EXERCISE OBJECTIVE:
The lines to copy run from the one containing "Instruction: Expand the" to the end of the listing. Please write them out exactly, minus the pictures.

******************************

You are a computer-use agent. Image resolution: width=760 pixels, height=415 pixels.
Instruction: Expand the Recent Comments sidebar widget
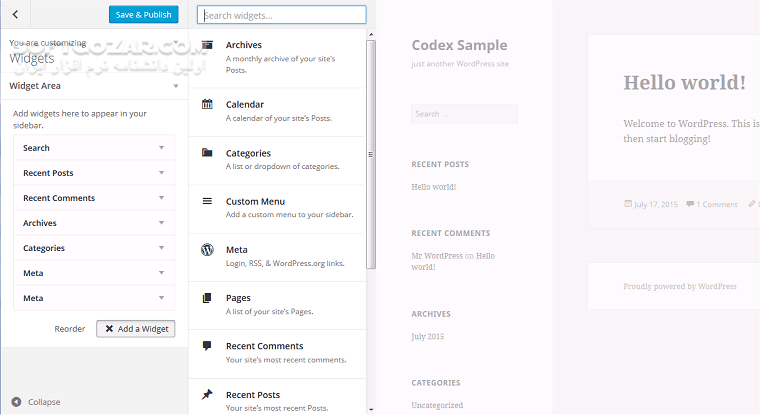[161, 198]
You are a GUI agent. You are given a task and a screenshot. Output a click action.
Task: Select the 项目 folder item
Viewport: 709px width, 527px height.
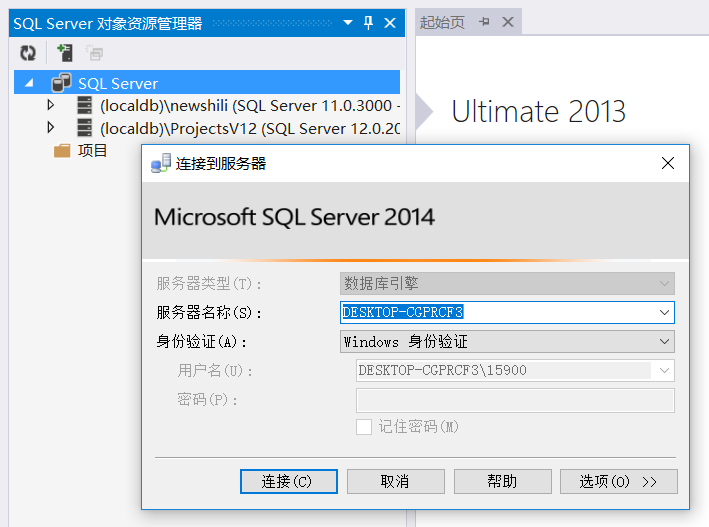pyautogui.click(x=92, y=150)
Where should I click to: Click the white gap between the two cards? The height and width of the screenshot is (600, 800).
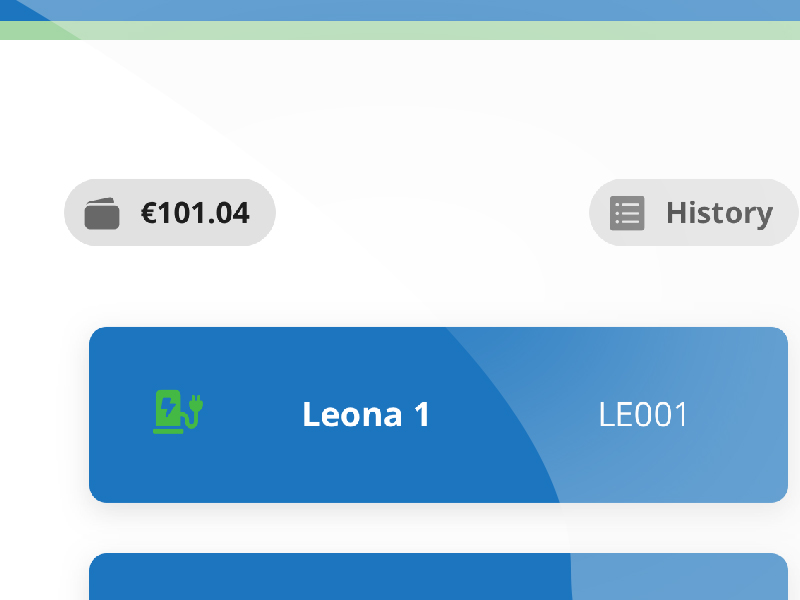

******************************

YOUR SOLUTION:
Instruction: Expand the Recent Comments sidebar widget
[161, 198]
You are a GUI agent. You are given a task and a screenshot. Output a click action.
Task: Select the 项目 folder item
Viewport: 709px width, 527px height.
pyautogui.click(x=92, y=150)
Where should I click to: Click the white gap between the two cards? The height and width of the screenshot is (600, 800).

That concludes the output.